A dor é universal, a busca um plano de fundo

Em uma modernidade avassaladora como a qual somos constantemente biovigiados pelos modos de controle estatais, digitais, tenho me afastado em uma boa medida de tempo das redes online, mesmo sabendo que elas nesse contexto virótico são parte essencial do homeoffice – reuniões e caça aos editais que beiram a disputas em formato de sistemas excludentes, nomeados como “chamadas abertas de auxílio à artistas”. A quantidade de informações coletadas e a ordem algorítmica do feeds de notícias por exemplo, me obrigaram a driblar essas plataformas e passar dias traçando metas surreais e alargando o tempo para tarefas mais reais. Em uma das janelas de tempo, migrei para o antigo rádio como companhia semanal ao cozinhar, acompanhando alguns debates, mas mais interessada em uma discografia oitentista. Afinal, é preciso criar alguns atalhos nesse momento para não se afogar. E pelo pouco que ando acompanhando, (mas já presumido) nessas pausas radialistas informativas, o assunto passa do números de mortos pela covid-19 para o número que importa, a eles claro, a economia. A queda, a crise retórica nos órgãos governamentais e econômicos colapsados e a extensão de discórdia sobre a infraestrutura hospitalar em algumas regiões do Brasil, como se inicia em Manaus – onde a questão é sobre a escolha de quem respira e quem deixa de viver, e o destino à espera em valas para atender a demanda crescente de corpos que não resistiram ao contágio.

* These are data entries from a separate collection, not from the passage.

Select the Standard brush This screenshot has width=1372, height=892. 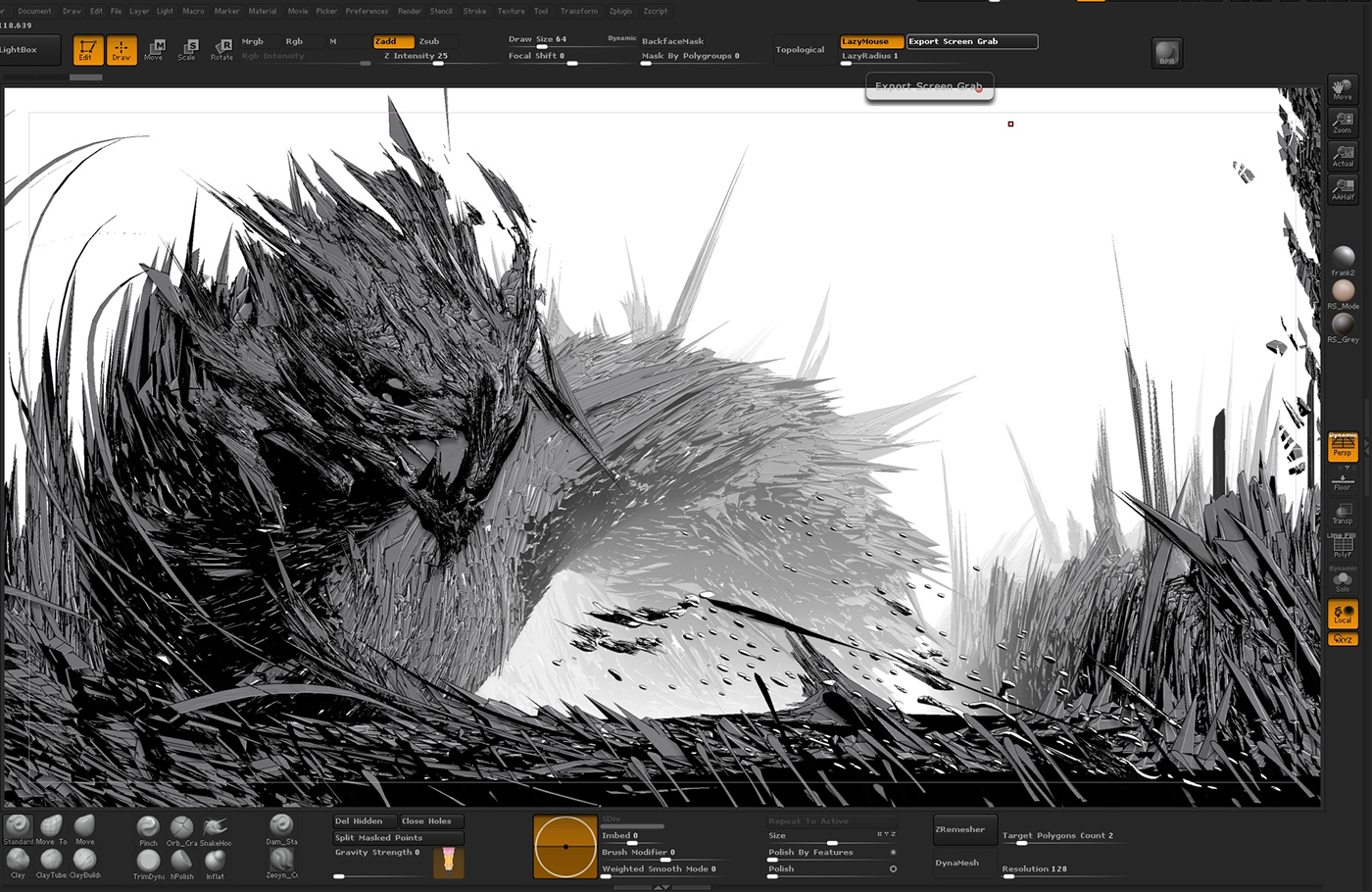(x=18, y=828)
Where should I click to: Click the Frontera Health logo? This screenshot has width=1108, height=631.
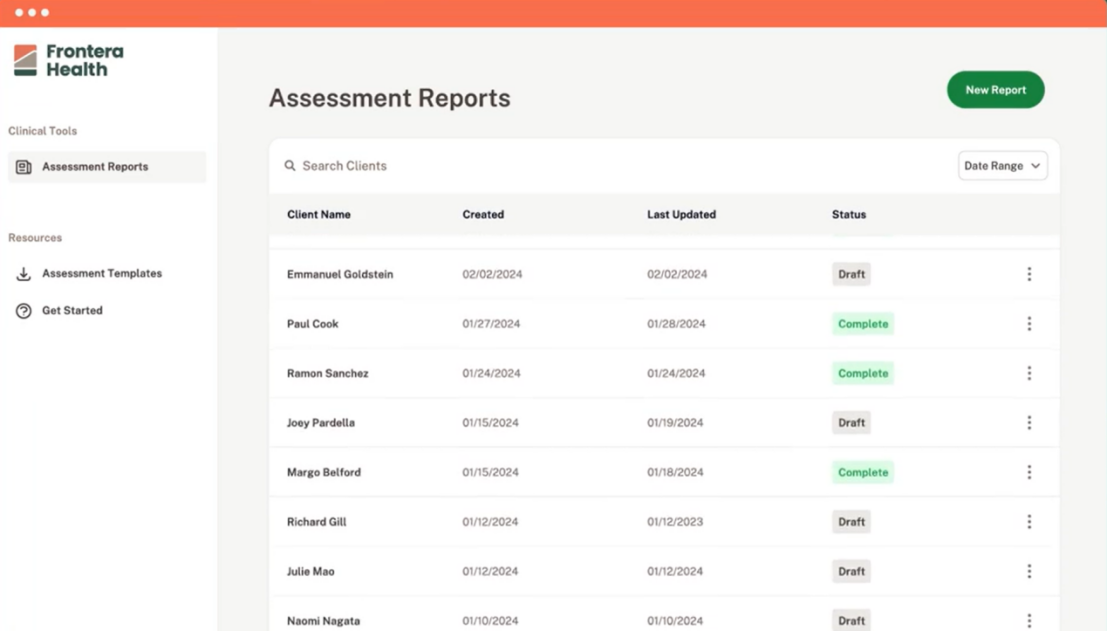coord(68,60)
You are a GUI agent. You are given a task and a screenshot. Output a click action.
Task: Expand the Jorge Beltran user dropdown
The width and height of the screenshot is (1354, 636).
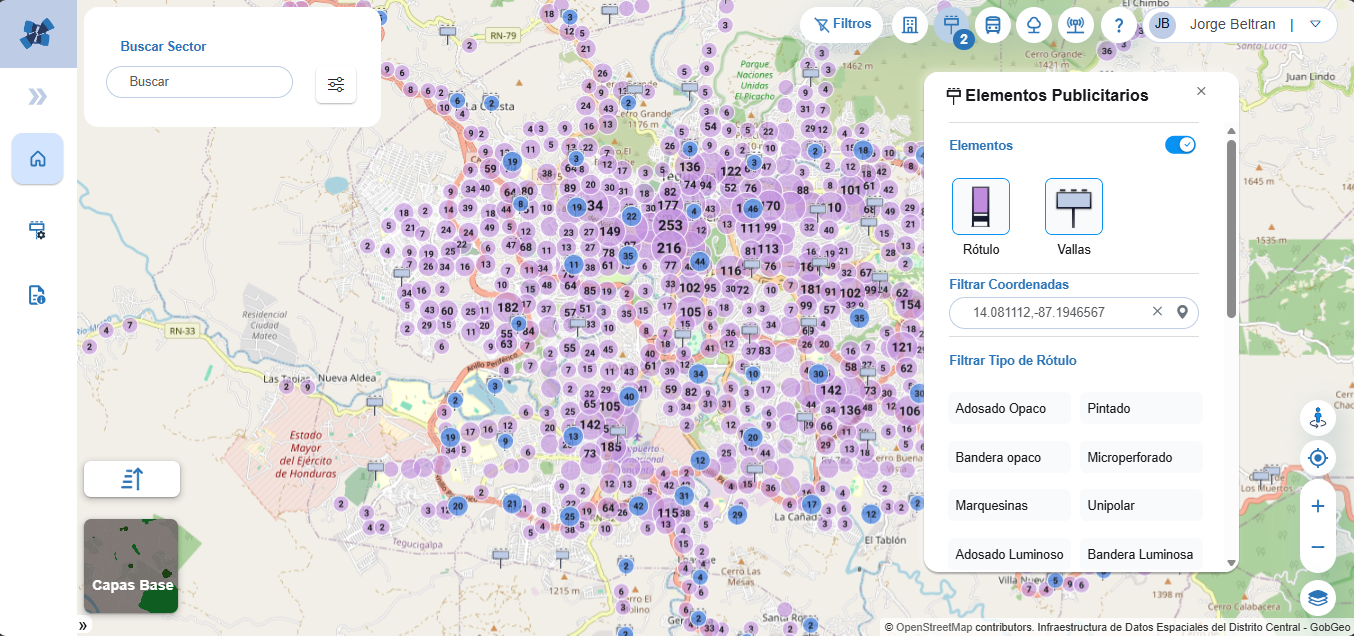pos(1315,25)
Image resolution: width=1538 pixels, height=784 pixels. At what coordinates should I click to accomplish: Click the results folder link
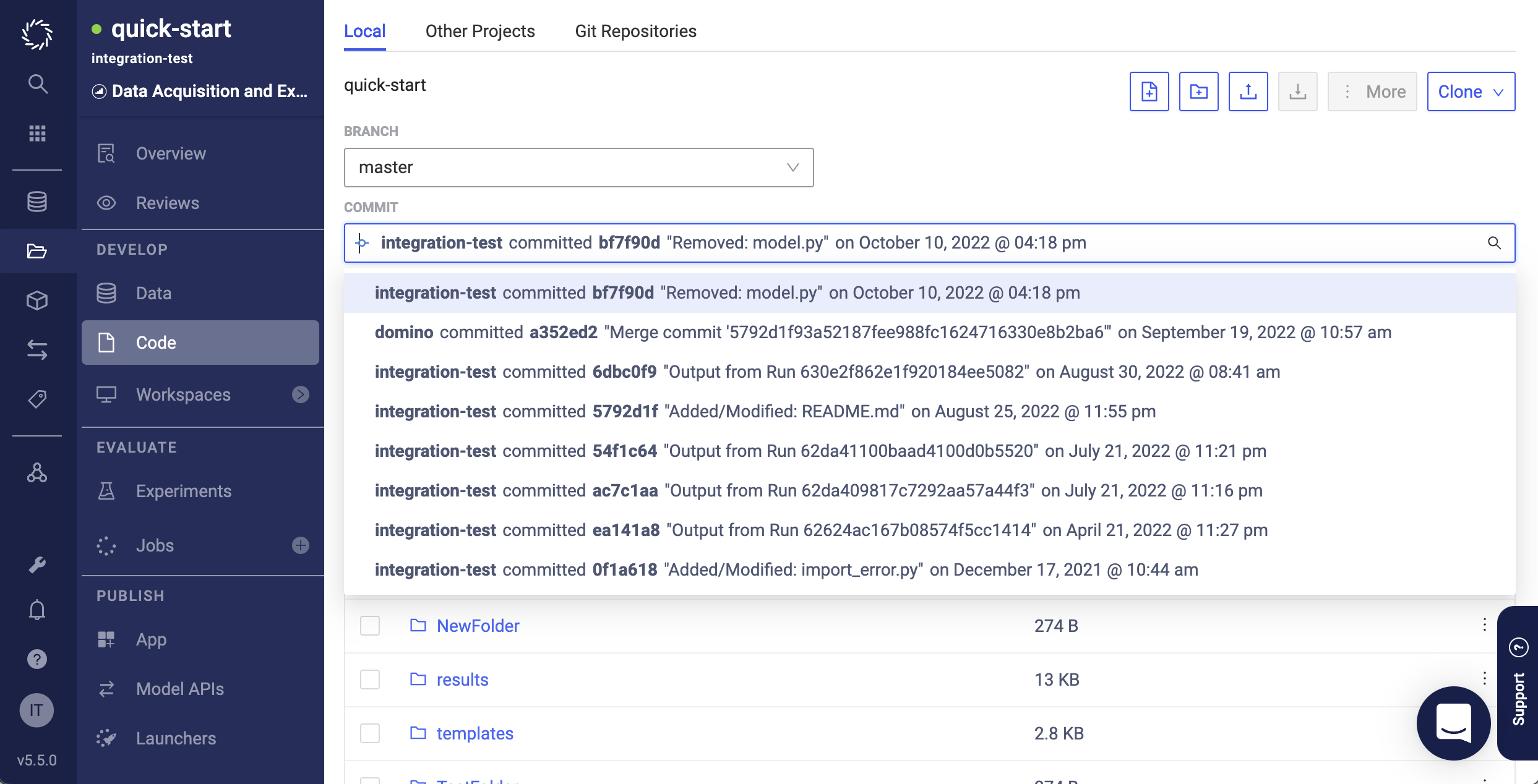[463, 679]
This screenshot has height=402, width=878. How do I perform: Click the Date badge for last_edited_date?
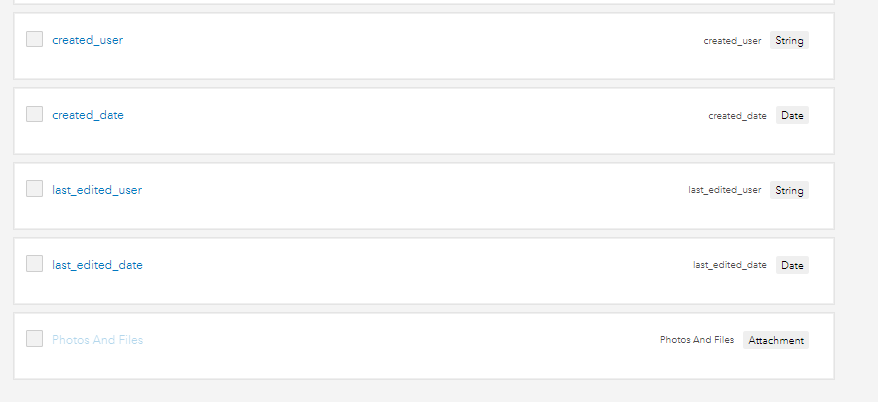792,265
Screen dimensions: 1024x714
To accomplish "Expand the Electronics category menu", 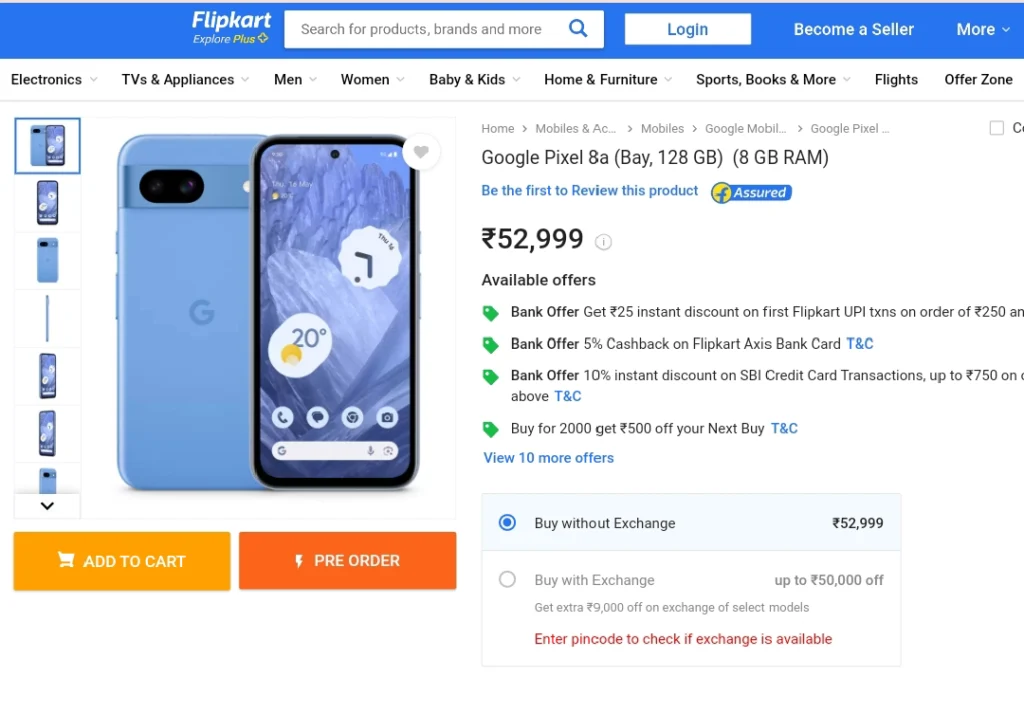I will (54, 80).
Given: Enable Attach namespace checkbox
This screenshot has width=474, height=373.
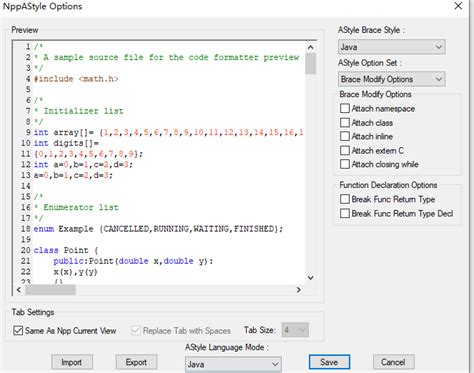Looking at the screenshot, I should click(x=345, y=108).
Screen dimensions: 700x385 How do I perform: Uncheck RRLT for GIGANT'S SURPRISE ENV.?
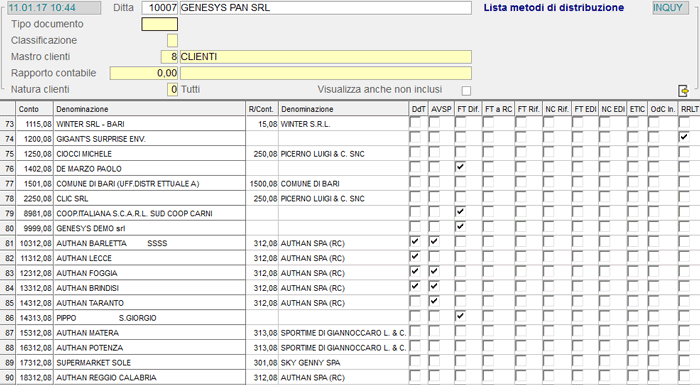click(683, 137)
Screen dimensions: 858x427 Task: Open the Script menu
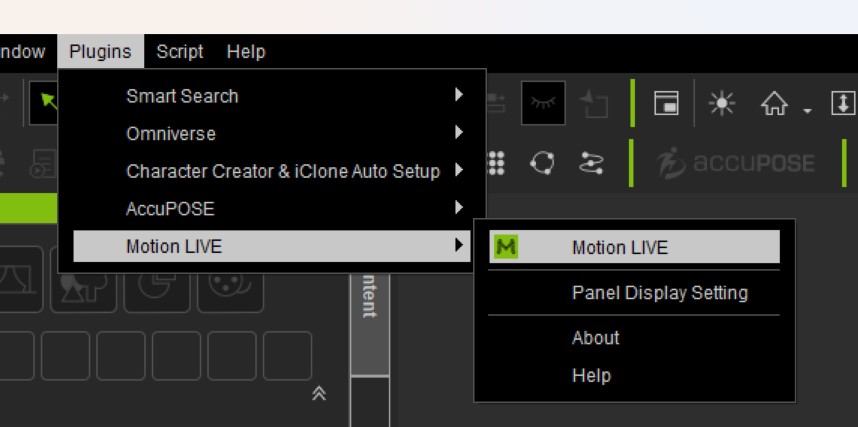coord(180,51)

Se parte da população consegue ter a condição de se encontrar em casa, com suas ansiedades sobre o amanhã e suas pequenas saídas “safas”, e outra se dedica e se arrisca para ter a possibilidade do mínimo de condição para conseguir dar aos seus familiares a segurança sobre ficar em casa, e ainda quem espera o auxílio emergencial sair, e experimenta o sufoco do afastamento do trabalho com receio de um presente/futuro burocrático que não perdoa a ausência de efetividade para pátria amada. Sem contar os moradores desabrigados que fazem da rua a sua casa. Já pressupomos quem irá constar na necroestatística dentro dessa gama-bomba heterogênea, quando o período de isolamento deveria ser parar.

Hannah Arendt, em seu livro The Human Condition que há de falar: “o que é peculiar é que, ao contrário dos espaços que resultam do trabalho de nossas mãos, a ação não sobrevive à atualidade do movimento que a trouxe ao mundo (…) mas a paragem das próprias atividades”.

É quase uma impossibilidade coletiva, mas uma possível resposta, parar enquanto ato político e não como modo estagnado. Fato é, quando se para, as imagens de conflito do mundo aparecem, e aparecem na forma mais radical e reflexiva. Relembremos a fala de um dos empresários da rede de restaurantes fascistas, Junior Durski “Não podemos parar por conta de 5.000, 7.000 pessoas que vão morrer… as consequências que vamos ter economicamente no futuro vão ser muito maiores” ou a resposta do presidente Jair Bolsonaro ao ser perguntado sobre as mortes ocasionadas pelo vírus “Não sou coveiro, tá?”. E tantos outros lamentáveis discursos fálicos sobre essa pandemia crítica…

A política não saber lidar com a paragem. O antropoceno não reconhece respirar como uma ação potencial política. O país tenta desviar da morte diária, e ainda assim aposta em uma reativação parcial de seu automatismo capitalista. Eles discursam um movimento inanimado, eles dizem sim. SIM, em negação à vida. It’s the end of the world as we know it, como tocou na rádio essa manhã. (and I feel fine).